A defesa do ex-presidente Jair Bolsonaro (PL) ingressou com petição no Supremo Tribunal Federal (STF) na sexta-feira (23) para suspender as oitivas que vêm sendo conduzidas no âmbito do processo sobre a suposta tentativa de golpe de Estado, relacionada ao período pós-eleitoral de 2022. Os depoimentos, iniciados em 19 de maio, estão sendo conduzidos pelo ministro Alexandre de Moraes e têm previsão de encerramento no dia 2 de junho.

No documento protocolado, os advogados de Bolsonaro alegam cerceamento de defesa. Segundo eles, o acesso às provas reunidas pela Polícia Federal — fundamentais para o contraditório e a ampla defesa — foi dificultado de forma sistemática.

Os arquivos só teriam começado a ser disponibilizados no dia 14 de maio, apenas cinco dias antes do início das oitivas. Mesmo assim, a defesa afirma que os documentos vieram desorganizados, com links corrompidos, arquivos inacessíveis e ausência de senhas, o que inviabilizaria qualquer análise minimamente eficaz dentro do prazo estipulado pela Corte.

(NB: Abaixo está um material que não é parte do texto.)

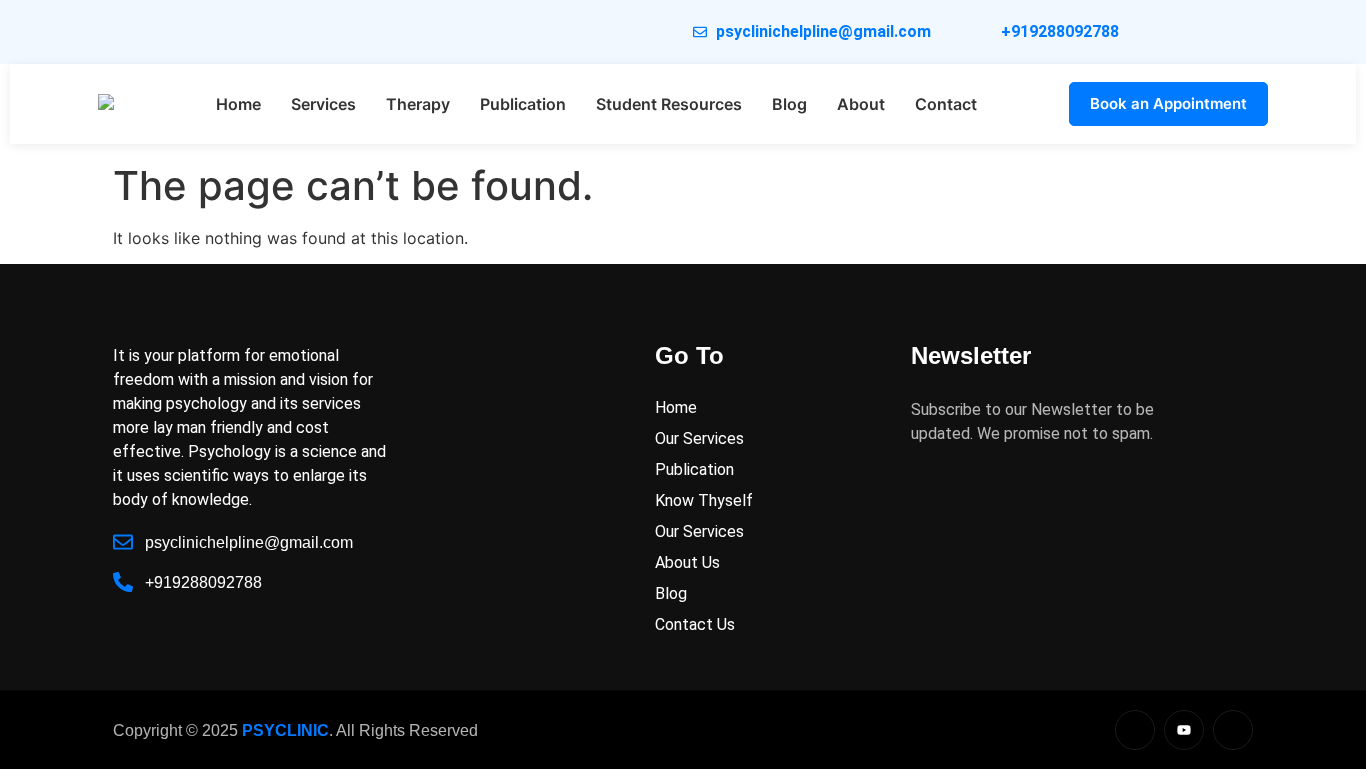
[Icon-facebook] (1233, 730)
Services (323, 104)
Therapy (418, 104)
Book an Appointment (1168, 103)
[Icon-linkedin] (1135, 730)
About (861, 104)
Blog (789, 104)
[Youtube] (1184, 730)
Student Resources (669, 104)
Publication (523, 104)
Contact (946, 104)
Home (238, 104)
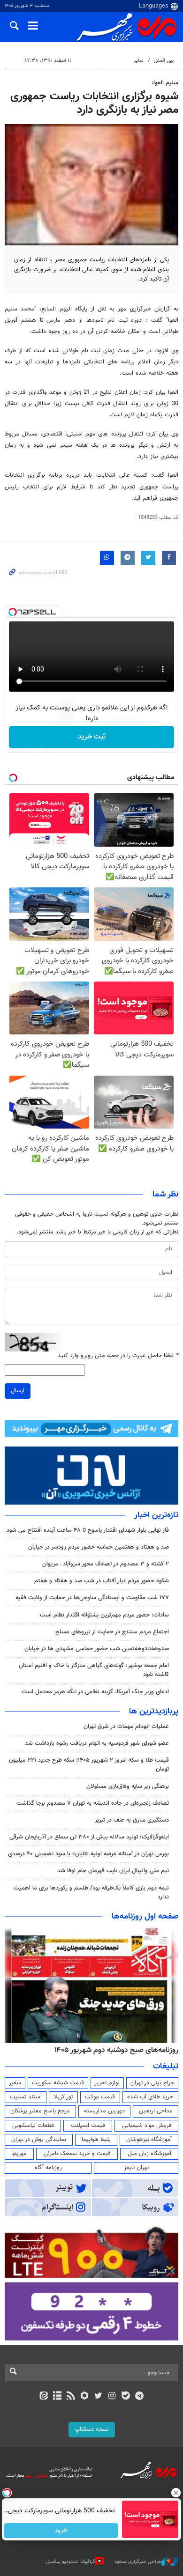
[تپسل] (12, 612)
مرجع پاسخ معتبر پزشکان (40, 2111)
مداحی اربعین (156, 2111)
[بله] (125, 2396)
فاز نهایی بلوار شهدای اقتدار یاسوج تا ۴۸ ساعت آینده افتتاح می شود (88, 1530)
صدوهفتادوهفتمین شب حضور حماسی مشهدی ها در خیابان (96, 1648)
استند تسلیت (26, 2097)
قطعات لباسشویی (33, 2125)
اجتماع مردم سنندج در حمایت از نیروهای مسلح (112, 1632)
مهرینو (19, 2153)
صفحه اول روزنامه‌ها (145, 1917)
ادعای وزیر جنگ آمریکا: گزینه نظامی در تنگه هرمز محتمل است (95, 1692)
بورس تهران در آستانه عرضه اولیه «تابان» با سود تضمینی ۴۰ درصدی (88, 1854)
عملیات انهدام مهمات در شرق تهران (126, 1726)
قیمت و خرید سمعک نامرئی (77, 2153)
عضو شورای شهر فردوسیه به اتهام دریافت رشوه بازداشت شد (97, 1743)
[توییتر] (98, 2396)
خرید (61, 2530)
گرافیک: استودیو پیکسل (70, 2562)
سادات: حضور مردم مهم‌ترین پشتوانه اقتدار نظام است (104, 1615)
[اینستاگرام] (112, 2396)
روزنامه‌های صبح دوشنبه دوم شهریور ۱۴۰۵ (116, 2050)
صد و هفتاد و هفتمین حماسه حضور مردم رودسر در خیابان (98, 1547)
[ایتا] (43, 2396)
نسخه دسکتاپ (92, 2429)
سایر (138, 61)
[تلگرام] (139, 2396)
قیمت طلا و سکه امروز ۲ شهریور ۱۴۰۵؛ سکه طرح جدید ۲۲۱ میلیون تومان (89, 1765)
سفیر (15, 2083)
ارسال (17, 1390)
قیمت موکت (100, 2097)
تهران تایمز (136, 2167)
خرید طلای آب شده (150, 2097)
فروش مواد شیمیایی (146, 2125)
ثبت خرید (92, 737)
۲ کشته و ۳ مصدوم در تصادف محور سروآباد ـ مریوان (105, 1564)
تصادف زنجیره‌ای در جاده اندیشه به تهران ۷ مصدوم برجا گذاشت (92, 1803)
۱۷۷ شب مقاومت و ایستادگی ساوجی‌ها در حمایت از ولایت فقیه (92, 1597)
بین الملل (164, 61)
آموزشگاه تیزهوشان (149, 2139)
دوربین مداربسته (104, 2111)
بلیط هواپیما (96, 2139)
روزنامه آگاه (48, 2167)
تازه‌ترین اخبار (156, 1515)
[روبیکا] (85, 2396)
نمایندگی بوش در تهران (38, 2139)
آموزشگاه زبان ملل (149, 2153)
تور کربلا (63, 2097)
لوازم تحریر (107, 2083)
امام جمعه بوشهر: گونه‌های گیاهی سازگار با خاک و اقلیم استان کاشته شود (94, 1670)
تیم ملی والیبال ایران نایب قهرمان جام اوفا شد (113, 1870)
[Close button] (176, 2492)
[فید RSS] (71, 2396)
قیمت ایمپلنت (88, 2125)
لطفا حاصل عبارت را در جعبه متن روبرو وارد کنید (118, 1355)
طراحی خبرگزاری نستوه (137, 2562)
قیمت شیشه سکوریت (58, 2083)
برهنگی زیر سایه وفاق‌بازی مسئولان (127, 1786)
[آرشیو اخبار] (57, 2396)
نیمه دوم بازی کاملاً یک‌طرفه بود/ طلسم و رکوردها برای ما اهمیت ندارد (91, 1892)
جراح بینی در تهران (152, 2083)
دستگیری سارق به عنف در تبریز (132, 1820)
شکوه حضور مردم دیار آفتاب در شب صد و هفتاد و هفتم (101, 1581)
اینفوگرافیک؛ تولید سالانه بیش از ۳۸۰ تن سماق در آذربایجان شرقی (89, 1837)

A equipe jurídica do ex-presidente também acusa a acusação de agir de maneira desonesta, utilizando trechos isolados de mensagens trocadas por investigados sem apresentar o conteúdo completo das conversas. Um dos casos citados é o de um suposto diálogo entre Mauro Cid e o general Mario Fernandes. Segundo a defesa, essa conversa embasa parte da denúncia da Procuradoria-Geral da República (PGR), mas sequer consta nos materiais entregues pela PF.

A solicitação à Suprema Corte ocorre em meio a um processo que já vem sendo amplamente contestado não só pela defesa de Bolsonaro, mas também pelos representantes dos demais acusados. Na última quarta-feira (21), veio à tona mais uma série de contradições e incongruências nos depoimentos colhidos até o momento.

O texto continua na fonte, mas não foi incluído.